*** Opening of THE INPUT ***
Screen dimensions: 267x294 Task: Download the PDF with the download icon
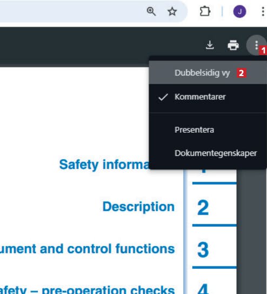[x=210, y=45]
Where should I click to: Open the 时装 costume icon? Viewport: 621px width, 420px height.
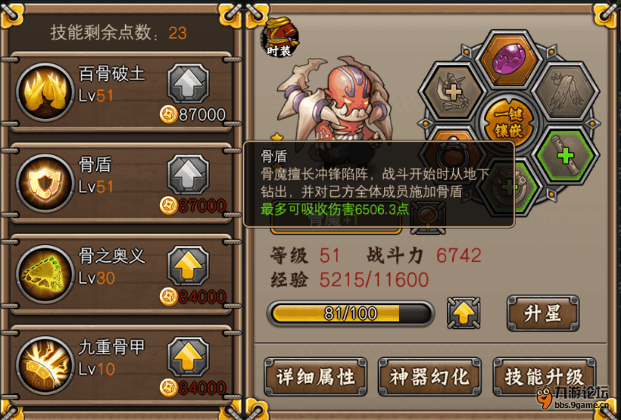click(279, 38)
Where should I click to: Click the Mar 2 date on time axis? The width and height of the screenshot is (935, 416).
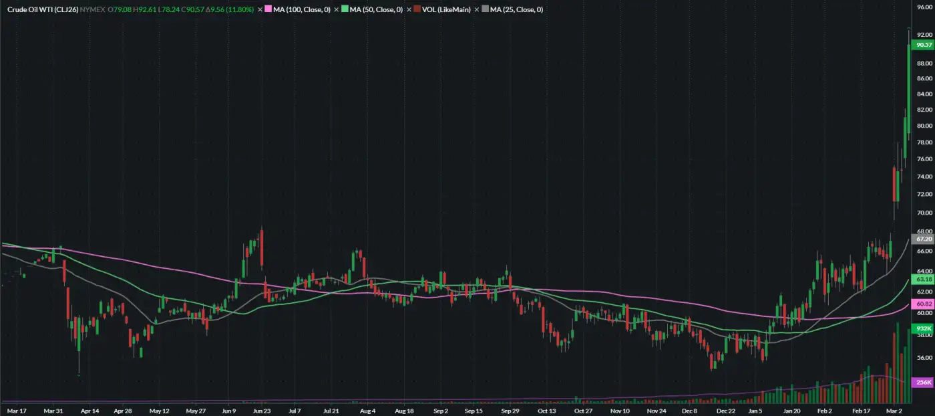click(x=893, y=411)
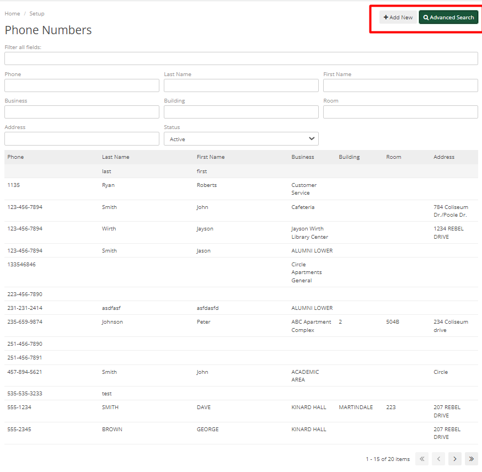This screenshot has width=482, height=472.
Task: Go to the last page of results
Action: point(471,459)
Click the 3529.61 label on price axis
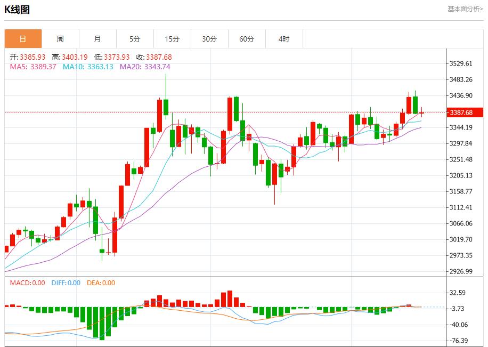Viewport: 488px width, 347px height. point(461,63)
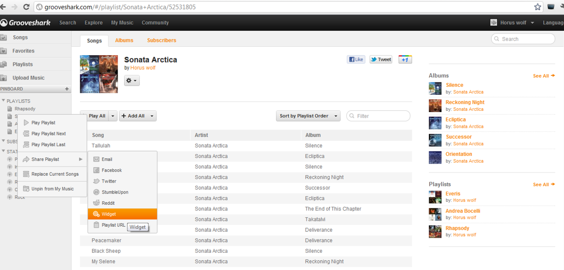Choose Play Playlist Next in context menu

pos(48,134)
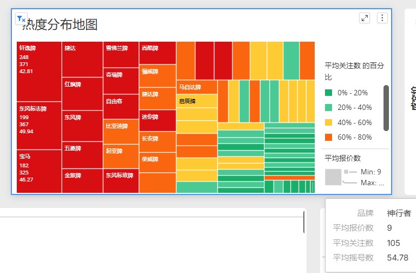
*** Close of THE INPUT ***
Could you set down word for word each line from the one holding "Where should I click to: Click" through the end of the material above, without any pictures?

Where should I click to: Click the Mar 2 date on time axis? The width and height of the screenshot is (935, 416).
click(x=893, y=411)
This screenshot has width=482, height=472.
Task: Go to the last page of results
Action: point(471,459)
Click the 3529.61 label on price axis
Viewport: 488px width, 347px height. point(461,63)
Choose Play Playlist Next in context menu

pos(48,134)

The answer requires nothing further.